DATA FOR THIS EXERCISE:
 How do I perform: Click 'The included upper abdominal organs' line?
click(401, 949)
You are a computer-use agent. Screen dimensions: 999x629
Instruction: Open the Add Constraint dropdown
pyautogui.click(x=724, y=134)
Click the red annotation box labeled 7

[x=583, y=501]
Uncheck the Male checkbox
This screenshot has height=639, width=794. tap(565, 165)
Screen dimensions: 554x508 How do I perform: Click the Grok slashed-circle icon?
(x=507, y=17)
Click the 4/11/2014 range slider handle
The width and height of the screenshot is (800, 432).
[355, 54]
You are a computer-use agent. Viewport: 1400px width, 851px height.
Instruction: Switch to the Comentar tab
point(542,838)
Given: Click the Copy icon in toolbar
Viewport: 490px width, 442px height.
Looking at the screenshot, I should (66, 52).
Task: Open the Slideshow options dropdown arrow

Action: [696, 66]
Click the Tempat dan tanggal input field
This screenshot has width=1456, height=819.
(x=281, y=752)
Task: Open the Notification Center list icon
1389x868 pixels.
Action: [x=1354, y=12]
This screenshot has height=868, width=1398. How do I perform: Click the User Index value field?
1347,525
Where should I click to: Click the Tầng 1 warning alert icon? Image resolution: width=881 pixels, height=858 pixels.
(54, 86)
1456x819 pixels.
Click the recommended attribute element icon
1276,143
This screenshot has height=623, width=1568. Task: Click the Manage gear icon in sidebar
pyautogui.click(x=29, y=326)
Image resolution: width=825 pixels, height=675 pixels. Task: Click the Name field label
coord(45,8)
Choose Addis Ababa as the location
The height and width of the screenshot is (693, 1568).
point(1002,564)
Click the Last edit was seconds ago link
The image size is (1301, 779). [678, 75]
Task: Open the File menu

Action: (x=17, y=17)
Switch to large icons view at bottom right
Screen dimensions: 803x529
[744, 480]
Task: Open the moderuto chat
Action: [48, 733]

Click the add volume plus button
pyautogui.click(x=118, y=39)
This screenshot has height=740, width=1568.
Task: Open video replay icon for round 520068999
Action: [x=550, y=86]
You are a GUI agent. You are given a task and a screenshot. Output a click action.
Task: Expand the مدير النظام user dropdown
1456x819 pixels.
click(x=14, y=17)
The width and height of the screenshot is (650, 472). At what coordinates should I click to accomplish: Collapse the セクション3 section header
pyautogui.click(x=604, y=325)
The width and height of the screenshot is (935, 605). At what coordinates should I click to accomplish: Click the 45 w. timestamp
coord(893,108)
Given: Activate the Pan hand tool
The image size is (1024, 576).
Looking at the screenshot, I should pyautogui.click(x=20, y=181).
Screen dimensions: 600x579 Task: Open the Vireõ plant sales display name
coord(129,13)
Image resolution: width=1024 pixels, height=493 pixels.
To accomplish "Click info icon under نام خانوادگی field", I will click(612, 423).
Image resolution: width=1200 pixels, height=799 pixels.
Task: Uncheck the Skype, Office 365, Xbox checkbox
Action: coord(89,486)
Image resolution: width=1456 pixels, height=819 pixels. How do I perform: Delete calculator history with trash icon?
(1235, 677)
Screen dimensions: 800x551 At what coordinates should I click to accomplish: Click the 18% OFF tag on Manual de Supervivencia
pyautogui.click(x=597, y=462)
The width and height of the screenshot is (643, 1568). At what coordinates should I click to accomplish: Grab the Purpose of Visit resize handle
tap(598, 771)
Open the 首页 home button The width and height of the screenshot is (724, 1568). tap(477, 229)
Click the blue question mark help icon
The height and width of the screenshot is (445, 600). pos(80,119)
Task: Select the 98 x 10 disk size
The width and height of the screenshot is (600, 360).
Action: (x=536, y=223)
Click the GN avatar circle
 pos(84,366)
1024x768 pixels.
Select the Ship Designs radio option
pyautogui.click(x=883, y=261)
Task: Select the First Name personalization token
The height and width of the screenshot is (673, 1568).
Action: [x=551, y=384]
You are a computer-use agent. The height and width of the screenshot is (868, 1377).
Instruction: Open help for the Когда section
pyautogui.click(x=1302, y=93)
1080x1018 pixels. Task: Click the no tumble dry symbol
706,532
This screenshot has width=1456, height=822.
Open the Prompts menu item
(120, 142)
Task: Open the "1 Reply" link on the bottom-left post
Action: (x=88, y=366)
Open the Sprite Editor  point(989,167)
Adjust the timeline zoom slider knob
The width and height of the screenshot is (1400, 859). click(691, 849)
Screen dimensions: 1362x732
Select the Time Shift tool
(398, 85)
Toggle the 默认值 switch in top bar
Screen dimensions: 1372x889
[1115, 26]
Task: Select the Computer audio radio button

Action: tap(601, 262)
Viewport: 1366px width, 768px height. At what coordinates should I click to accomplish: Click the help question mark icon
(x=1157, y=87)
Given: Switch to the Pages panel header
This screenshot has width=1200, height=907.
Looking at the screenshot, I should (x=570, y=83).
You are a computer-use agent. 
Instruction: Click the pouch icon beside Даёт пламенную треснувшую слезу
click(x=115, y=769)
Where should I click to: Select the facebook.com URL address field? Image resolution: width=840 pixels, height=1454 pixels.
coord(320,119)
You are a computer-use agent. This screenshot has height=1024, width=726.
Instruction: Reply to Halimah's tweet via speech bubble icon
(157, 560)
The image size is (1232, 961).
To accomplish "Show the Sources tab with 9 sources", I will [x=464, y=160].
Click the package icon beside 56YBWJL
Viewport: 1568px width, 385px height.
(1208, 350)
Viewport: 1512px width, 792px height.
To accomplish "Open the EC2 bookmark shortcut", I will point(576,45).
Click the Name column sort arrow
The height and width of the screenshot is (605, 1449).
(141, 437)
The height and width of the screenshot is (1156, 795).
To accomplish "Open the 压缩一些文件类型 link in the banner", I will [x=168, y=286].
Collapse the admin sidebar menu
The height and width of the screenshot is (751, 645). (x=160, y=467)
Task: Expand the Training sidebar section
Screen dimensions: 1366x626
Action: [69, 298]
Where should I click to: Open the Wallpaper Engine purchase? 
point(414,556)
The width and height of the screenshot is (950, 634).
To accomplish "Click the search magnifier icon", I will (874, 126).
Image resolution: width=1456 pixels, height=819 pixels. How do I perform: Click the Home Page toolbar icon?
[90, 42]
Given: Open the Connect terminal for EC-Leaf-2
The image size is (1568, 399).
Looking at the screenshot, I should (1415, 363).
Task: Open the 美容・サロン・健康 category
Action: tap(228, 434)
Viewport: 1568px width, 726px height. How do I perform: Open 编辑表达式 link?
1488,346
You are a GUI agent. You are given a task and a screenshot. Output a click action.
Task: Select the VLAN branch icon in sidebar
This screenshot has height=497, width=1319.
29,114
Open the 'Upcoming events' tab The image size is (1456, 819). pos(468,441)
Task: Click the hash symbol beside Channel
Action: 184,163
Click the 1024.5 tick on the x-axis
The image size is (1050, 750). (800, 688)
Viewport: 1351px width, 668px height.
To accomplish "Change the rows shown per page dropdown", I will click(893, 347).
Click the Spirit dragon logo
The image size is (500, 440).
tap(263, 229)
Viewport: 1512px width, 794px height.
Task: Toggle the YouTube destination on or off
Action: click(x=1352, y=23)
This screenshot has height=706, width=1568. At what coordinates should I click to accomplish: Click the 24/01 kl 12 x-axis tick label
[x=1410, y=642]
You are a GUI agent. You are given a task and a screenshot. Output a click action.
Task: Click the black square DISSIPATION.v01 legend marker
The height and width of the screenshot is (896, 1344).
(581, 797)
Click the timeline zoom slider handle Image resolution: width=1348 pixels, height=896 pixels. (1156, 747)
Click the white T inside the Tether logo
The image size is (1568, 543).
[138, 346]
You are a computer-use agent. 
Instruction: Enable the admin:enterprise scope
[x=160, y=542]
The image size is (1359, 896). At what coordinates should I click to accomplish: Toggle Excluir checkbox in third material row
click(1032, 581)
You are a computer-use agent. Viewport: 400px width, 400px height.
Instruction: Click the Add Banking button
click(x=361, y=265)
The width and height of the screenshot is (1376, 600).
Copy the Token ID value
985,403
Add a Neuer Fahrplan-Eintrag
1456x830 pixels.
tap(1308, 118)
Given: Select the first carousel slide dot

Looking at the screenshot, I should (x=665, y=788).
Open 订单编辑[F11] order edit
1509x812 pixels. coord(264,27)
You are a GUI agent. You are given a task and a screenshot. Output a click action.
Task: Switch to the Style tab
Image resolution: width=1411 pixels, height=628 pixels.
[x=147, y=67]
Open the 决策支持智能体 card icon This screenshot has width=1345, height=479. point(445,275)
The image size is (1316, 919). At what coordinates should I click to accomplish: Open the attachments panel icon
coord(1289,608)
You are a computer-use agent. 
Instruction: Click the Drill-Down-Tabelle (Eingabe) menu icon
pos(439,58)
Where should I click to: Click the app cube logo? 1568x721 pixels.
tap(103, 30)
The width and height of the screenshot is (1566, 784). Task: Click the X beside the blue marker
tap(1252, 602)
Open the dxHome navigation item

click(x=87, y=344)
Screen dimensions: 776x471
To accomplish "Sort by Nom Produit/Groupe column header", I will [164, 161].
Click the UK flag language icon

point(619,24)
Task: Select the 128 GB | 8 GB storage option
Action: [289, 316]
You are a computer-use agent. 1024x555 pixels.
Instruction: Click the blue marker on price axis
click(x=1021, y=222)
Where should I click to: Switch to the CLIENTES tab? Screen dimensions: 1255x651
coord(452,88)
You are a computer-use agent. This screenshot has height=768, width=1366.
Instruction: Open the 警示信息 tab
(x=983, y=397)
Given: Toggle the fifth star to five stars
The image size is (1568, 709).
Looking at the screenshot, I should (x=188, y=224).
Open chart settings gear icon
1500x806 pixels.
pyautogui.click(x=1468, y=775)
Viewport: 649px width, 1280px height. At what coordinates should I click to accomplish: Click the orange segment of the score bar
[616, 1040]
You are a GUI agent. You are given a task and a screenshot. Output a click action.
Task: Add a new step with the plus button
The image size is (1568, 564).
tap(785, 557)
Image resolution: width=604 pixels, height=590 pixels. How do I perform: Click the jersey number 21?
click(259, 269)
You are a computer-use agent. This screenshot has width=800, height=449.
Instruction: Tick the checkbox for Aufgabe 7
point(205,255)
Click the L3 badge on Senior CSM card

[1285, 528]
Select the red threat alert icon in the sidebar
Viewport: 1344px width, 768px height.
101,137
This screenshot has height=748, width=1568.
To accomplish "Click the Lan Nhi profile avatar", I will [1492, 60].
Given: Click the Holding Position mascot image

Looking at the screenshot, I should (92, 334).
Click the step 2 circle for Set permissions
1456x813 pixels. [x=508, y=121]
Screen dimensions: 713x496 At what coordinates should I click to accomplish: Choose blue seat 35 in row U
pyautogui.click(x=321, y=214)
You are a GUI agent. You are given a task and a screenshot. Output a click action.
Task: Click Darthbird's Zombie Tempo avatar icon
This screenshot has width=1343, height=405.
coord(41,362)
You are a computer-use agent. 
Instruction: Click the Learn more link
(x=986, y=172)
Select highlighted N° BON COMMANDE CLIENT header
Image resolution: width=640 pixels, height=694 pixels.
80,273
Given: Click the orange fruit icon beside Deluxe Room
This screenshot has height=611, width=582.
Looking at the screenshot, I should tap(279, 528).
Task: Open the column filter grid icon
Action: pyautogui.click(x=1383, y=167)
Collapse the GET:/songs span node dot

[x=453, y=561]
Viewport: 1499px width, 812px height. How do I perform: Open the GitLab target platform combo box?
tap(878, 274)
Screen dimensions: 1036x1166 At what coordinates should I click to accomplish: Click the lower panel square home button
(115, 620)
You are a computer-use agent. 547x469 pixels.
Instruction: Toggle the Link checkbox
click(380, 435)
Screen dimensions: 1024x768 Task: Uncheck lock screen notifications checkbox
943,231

CHALLENGE:
Put the records from the line with "has height=768, width=1366." to the line with "[616, 1040]" into a Markdown table, both ends included, with the columns "No." and "Text". Give each row a number and leave out blank lines.

EXPECTED ANSWER:
| No. | Text |
|---|---|
| 1 | You are a computer-use agent. This screenshot has height=768, width=1366. |
| 2 | Instruction: Open the 警示信息 tab |
| 3 | (x=983, y=397) |
| 4 | Given: Toggle the fifth star to five stars |
| 5 | The image size is (1568, 709). |
| 6 | Looking at the screenshot, I should (x=188, y=224). |
| 7 | Open chart settings gear icon |
| 8 | 1500x806 pixels. |
| 9 | pyautogui.click(x=1468, y=775) |
| 10 | Viewport: 649px width, 1280px height. At what coordinates should I click to accomplish: Click the orange segment of the score bar |
| 11 | [616, 1040] |